GDScript that compiles and a Godot scene that opens without crashing are necessary conditions for a working game, not sufficient ones. A game might open to a black screen, exhibit physics that never stabilizes, or present a degenerate loop where nothing happens. These failures produce no log output. Catching them requires observing the running game, not parsing terminal output.

The Godogen pipeline includes a visual testing component in its evaluation loop. Running Godot with a display in a non-interactive context requires a virtual framebuffer or the engine’s headless rendering mode, both of which add infrastructure requirements and do not fully replicate interactive play. The bias problem persists regardless of infrastructure: separating the generation context from the evaluation context, even through distinct model invocations with different system prompts, reduces the tendency to declare success on ambiguous outputs. An evaluator that did not write the code is less likely to assume that a black screen is intentional.

Four rewrites over a year is partly explained by how hard it is to establish a reliable quality signal for generated games. Compilation success and crash-free loading are easy to measure. Whether the game is actually playable is not, and that gap is where most of the iteration happens.

Packaging Through Claude Code Skills

Shipping Godogen as Claude Code skills rather than a standalone tool is a practical distribution decision. Claude Code already manages the agent loop, file I/O, and tool orchestration. The skills layer lets the Godogen logic run within that infrastructure without rebuilding it. Users invoke the pipeline from within an existing Claude Code session, and the output lands as files in the working directory. The pipeline also inherits improvements to Claude Code’s underlying capabilities, including better context management and model updates, without requiring changes to the Godogen skills themselves.
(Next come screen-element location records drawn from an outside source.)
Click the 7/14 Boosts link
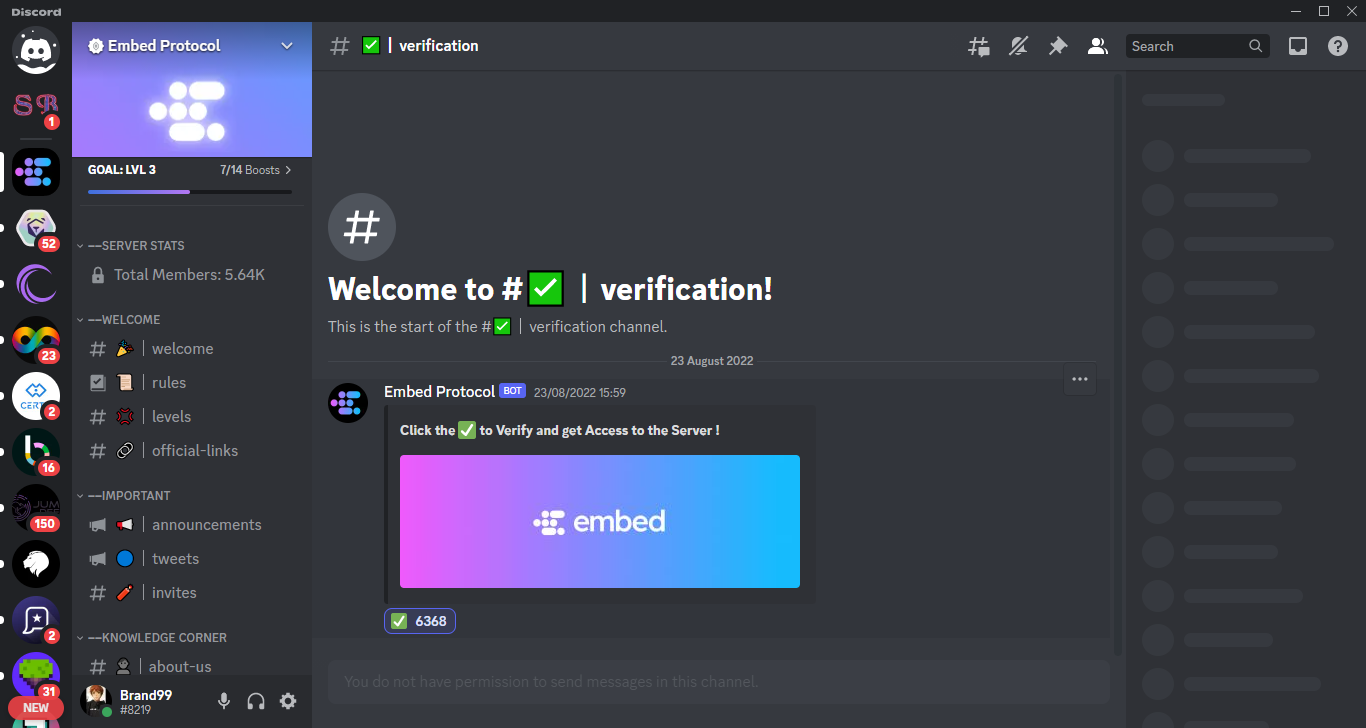Viewport: 1366px width, 728px height. (x=255, y=170)
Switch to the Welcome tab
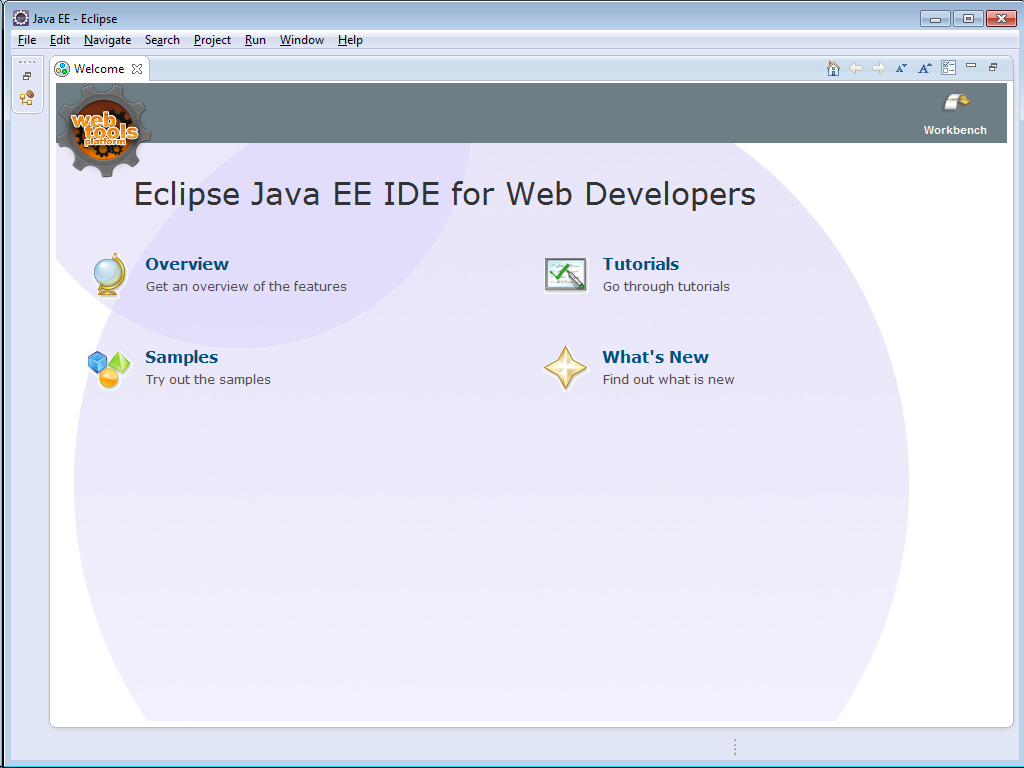Viewport: 1024px width, 768px height. pos(99,68)
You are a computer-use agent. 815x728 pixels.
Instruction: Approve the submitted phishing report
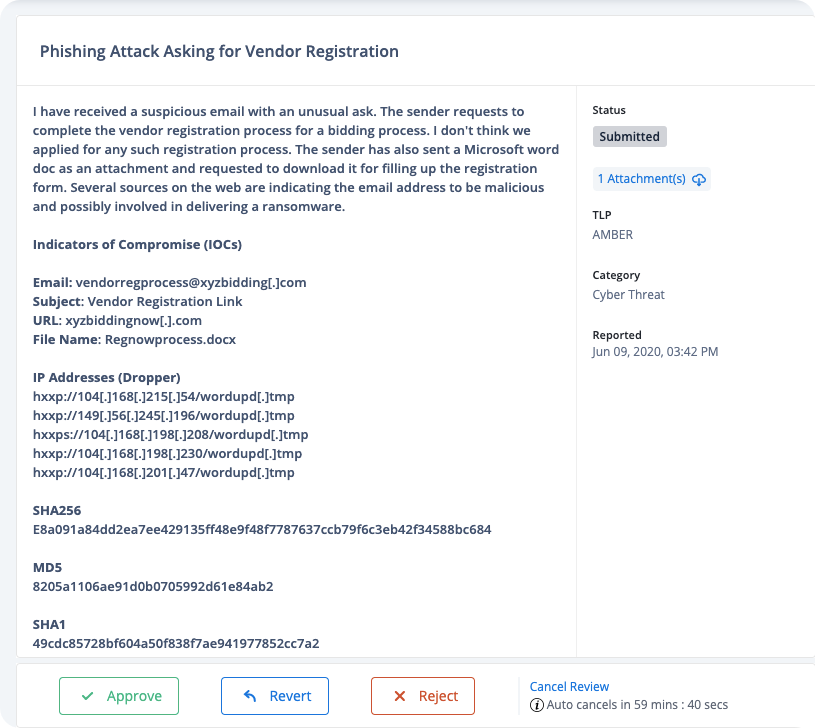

This is worth noting because much of the complexity in building agentic pipelines sits in the scaffolding: managing context across turns, handling tool errors, writing output to the right locations. Offloading that to an existing platform and focusing engineering effort on the domain-specific problems is a reasonable architectural choice.

The Broader Pattern

The three problems Godogen solves are not specific to games. Any pipeline generating code for a domain-specific language or runtime faces the same constraints: sparse training data that causes the model to drift toward more familiar idioms, execution phases with different API surfaces that must be encoded into the model’s context, and evaluation criteria that cannot be reduced to pass/fail compilation checks.

Games make all three problems harder. GDScript’s training data representation is thin compared to general-purpose languages. Scene-graph engines have particularly distinct build-time and runtime execution models. Game quality has a behavioral and interactive dimension that most code generation pipelines never encounter. A SQL generation pipeline can validate output by running queries. A game generation pipeline has to decide whether jumping feels right.

That combination is why a year of work and four rewrites is a reasonable cost, and why the resulting architecture, lazy-loaded API references, headless scene construction, phase-aware prompting, and visual evaluation, reflects genuine engineering work. The interesting insight from Godogen is not that LLMs can generate games. It is that making them do so reliably required solving problems that have nothing to do with game design and everything to do with how LLMs fail when the training distribution is thin and the target environment has phases.